Come climb with me, and let’s see who is “old”. My guess is you would be crying like a little girl on that exposed razor ridge, and probably have to clean your diaper, while whining about going down. Me, I would just laugh and lead. Yeah, that’s old, right?

Plus my honey is “hotter” than ever. Imagine, (I know you will have to imagine, as it is without a doubt unattainable for the likes of you) beautiful, intelligent eyes, on a lovely voluptuous female figure, with long thick hair…AND having an intelligent conversation with this beautiful being from the gods. That is MY reality.

Go back to your facebook page and friend somebody…solitary loser.

JATL

April 6th, 2012
8:15 am

@Reality -interesting. Either you’re a really pathetic 40-something who is deeply depressed and hasn’t really lived since high school or a 20-something whose intelligence and ideals are somewhat on the same level as the crew in “Jersey Shore” -either way, you sound like you should get out and enjoy life a little more!

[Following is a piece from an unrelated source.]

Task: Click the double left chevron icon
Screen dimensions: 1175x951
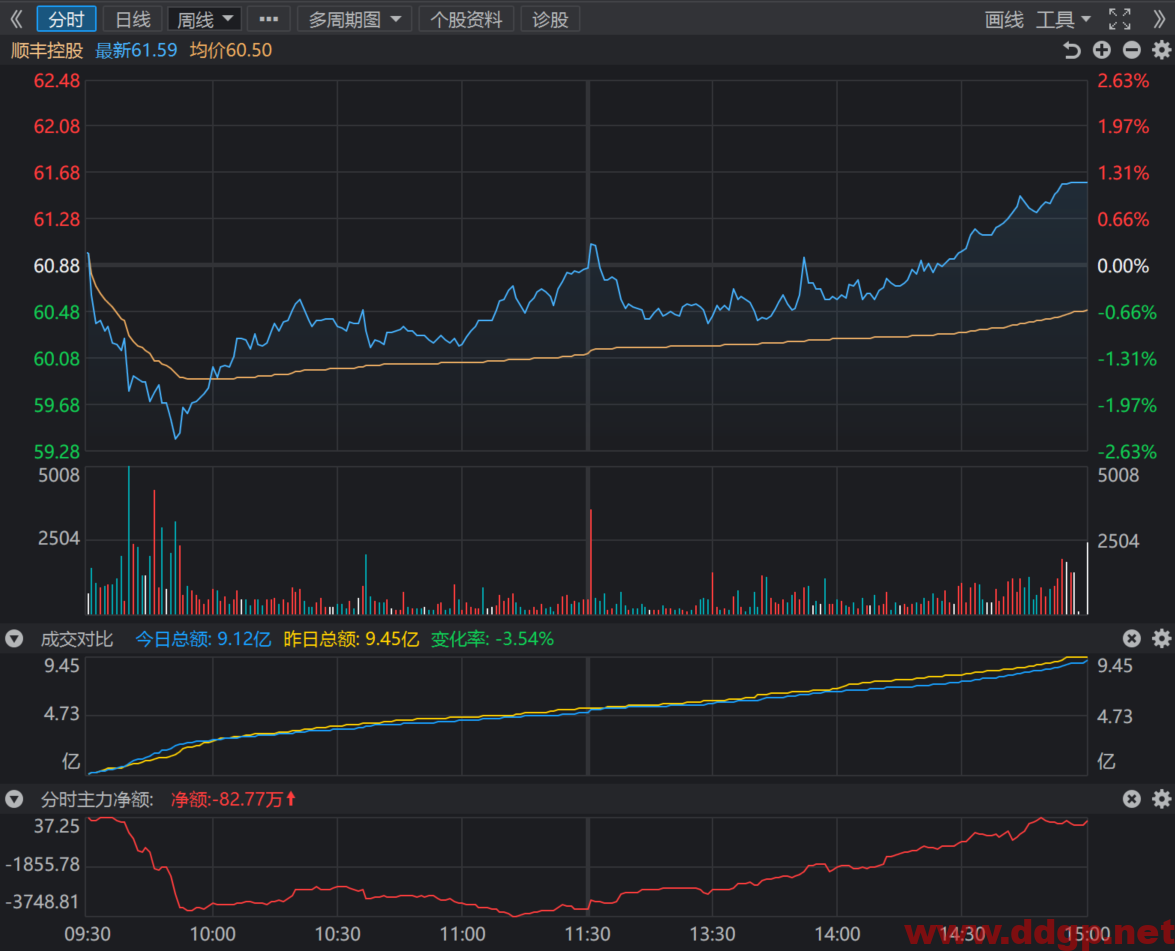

And if none of us 40 year olds (or 40-somethings) are hot anymore, then why are so many 25 year olds trying to screw us?

Augusta

April 6th, 2012
8:17 am

Yea, what Shaggy said!!!

Age is only a number. Yes we are aging, but I am no closer to death than anyone else. It could happen tomorrow, it could happen in 30 years….but I’m not counting. I’m enjoying all life has to offer. I have 4 great kids, and very loving husband who I have known since I was in high school, and we have a great time.

That’s what it’s all about. Enjoying life, no matter what your number is!!!

FCM

April 6th, 2012
9:15 am

@ JATL….you go girl!

catlady

April 6th, 2012
9:23 am

And on the question about aging, my kids (and now grandchildren) have kept me young. While there have been times that aged me terribly (when my son was hurt and dying, for one) there were other events outside of children that also were tough (when my aunt was killed in an auto accident). On balance, the children have kept me going!

As to grey hair, my friends say I don’t have any, but I think it is just hidden among the red and blonde.

Me

April 6th, 2012
9:26 am

Hmmm — Perhaps @reality should change the handle to @notsoreal

Denise

April 6th, 2012
10:19 am

@JATL – dang right! I’m 39 but I don’t have nary a wrinkle except around my eyes when I smile and I’m happy to have them. They let you know I’ve smiled and laughed a lot (like every day). I get carded (kind of makes me feel good even though I KNOW I don’t look 21) and I surprise people when I tell them I”m 39. No one believes I’m even 30. I think that’s a stretch too but I guess I’ve seen this face and body for 39 years so I have seen the changes but to strangers I’m new. :-) I’m always looking to improve. I am not happy about everything in my life but I am surprised at how different things have turned out…way off from what I “planned”….some stuff WAY better than I could have ever imagined. I wouldn’t trade today’s me for the me I thought I would be.

shaggy

April 6th, 2012
11:32 am

“you’re a really pathetic 40-something who is deeply depressed and hasn’t really lived since high school”

I am voting for this one.
He sees what he can never have, and is too stupid to realize that the guy looking at him in the mirror is why he will NEVER have it.

Penguinmom

April 6th, 2012
3:29 pm

I think 40 used to be considered ‘old’ because people had kids at a younger age and were approaching the possibility of grandkids in the not distant future. Now, a lot of people have young kids still when they turn 40 and aren’t looking at grandparent years starting until 50 or 60.

I’ve always thought kids kept you young. The things you describe about having kids (putting someone else first, etc), I think of as your level of maturity, not your age. Immaturity isn’t age specific as @reality shows.

Anyway, being old is somewhat of a mindset. I know 60-year-olds who still have a ‘young’ outlook and I know 35-year-olds who are old well before their time because of their mindset.

catlady

April 7th, 2012
8:46 pm

Penguinmom: My former MIL became a grandmother at 32!

Voice of Reason

April 7th, 2012
11:05 pm

I have 6 years before I’m 40. I’ll tell you how I feel then.